> [Source text]
--- START ---

Make sauerkraut – sour cabbage
Chucrut or sauerkraut is normally regarded as a German speciality, but according to Wikipedia the ancient Romans used similar methods to preserve their cabbages. It is still eaten in Friuli-Venezia-Giulia and other Alpine areas of Italy. All it takes to make sauerkraut is patience and time.
What I like about sauerkraut or chucrut is the ability to cut through fatty food like sausages with a taste that is distinctive, sharp and packed with vitamins. This has led to several failed attempts at making the sidedish at home through the years, but this time I found a recipe that worked. In fact, it wasn’t that difficult once you have some lactic acid bacteria or whey from ricotta making to kick start the fermentation process. The taste is unrivaled.
If you don’t like the cumin that is traditionally used to spice the cabbage, other seeds like coriander or fennel and dill can be used instead.
1 ltr AB fermented milk or whey left over from ricotta making
1 kg white cabbage
1 tbsp caraway (or cumin seeds)
3 tbsp salt
1 ltr boiled water
Pour the AB fermented milk through a sieve lined with cheese cloth and keep the liquid that drip through. This liquid is the fermentation starter, while the rest of the cultured milk can be used for something else. You should have about 50 ml fermentation starter for the recipe above.
Wash and cut the cabbage finely.
Rinse a clean jar in boiling water, fill some cabbage in the jar and press it firmly with the end of a rod type rolling pin
Mix salt and cumin seeds and sprinkle some on the bottom layer of cabbage before the procedure it repeated.
Continue till the jar is full
Pour fermentation starter over the cabbage and top up with boiled water.
Make sure that all the cabbage is submerged – eg. by placing a plastic bag with some water as a buffer on top.
Close the lid and leave the jar in room temperature for 3-4 day.
Sauerkraut should rest in a cold room for another 4-6 weeks before it is ready to serve.

--- END ---

> [Source material]
--- START ---

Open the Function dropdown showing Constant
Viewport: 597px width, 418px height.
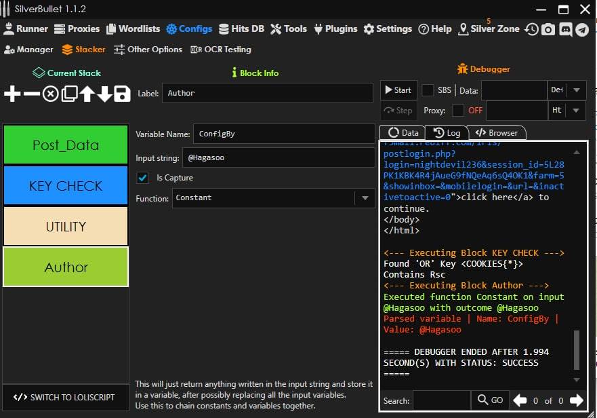365,198
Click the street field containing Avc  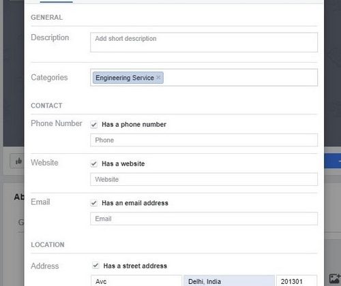tap(136, 281)
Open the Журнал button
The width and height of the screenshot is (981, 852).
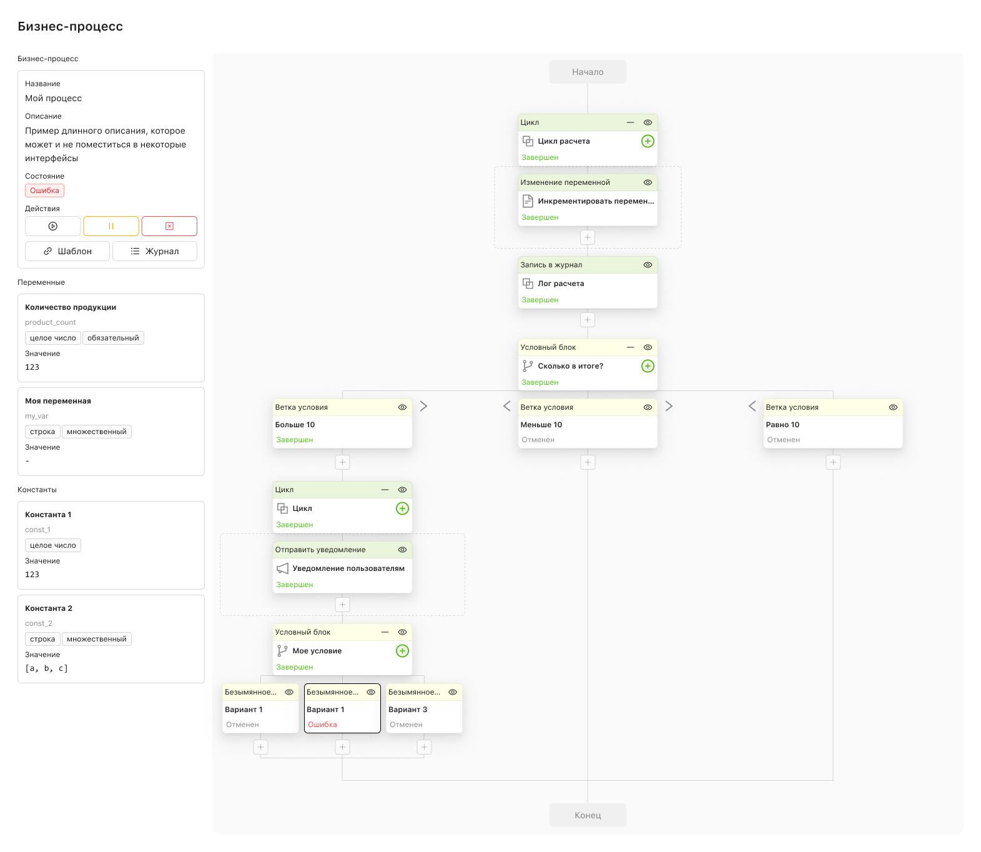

--- END ---

> [Set of tasks]
[A] In the sauerkraut recipe, how long should the sauerkraut rest in a cold room before it is ready to serve?
[B] Please summarize the sauerkraut recipe in two sentences.

> [Numbered responses]
[A] Another 4-6 weeks.

[B] Finely cut white cabbage is pressed firmly into a jar in layers sprinkled with salt and caraway or cumin seeds, then covered with a fermentation starter (liquid strained from AB fermented milk, or whey from ricotta making) and topped up with boiled water. The closed jar sits at room temperature for 3-4 days, and the sauerkraut then rests in a cold room for another 4-6 weeks before it is ready to serve.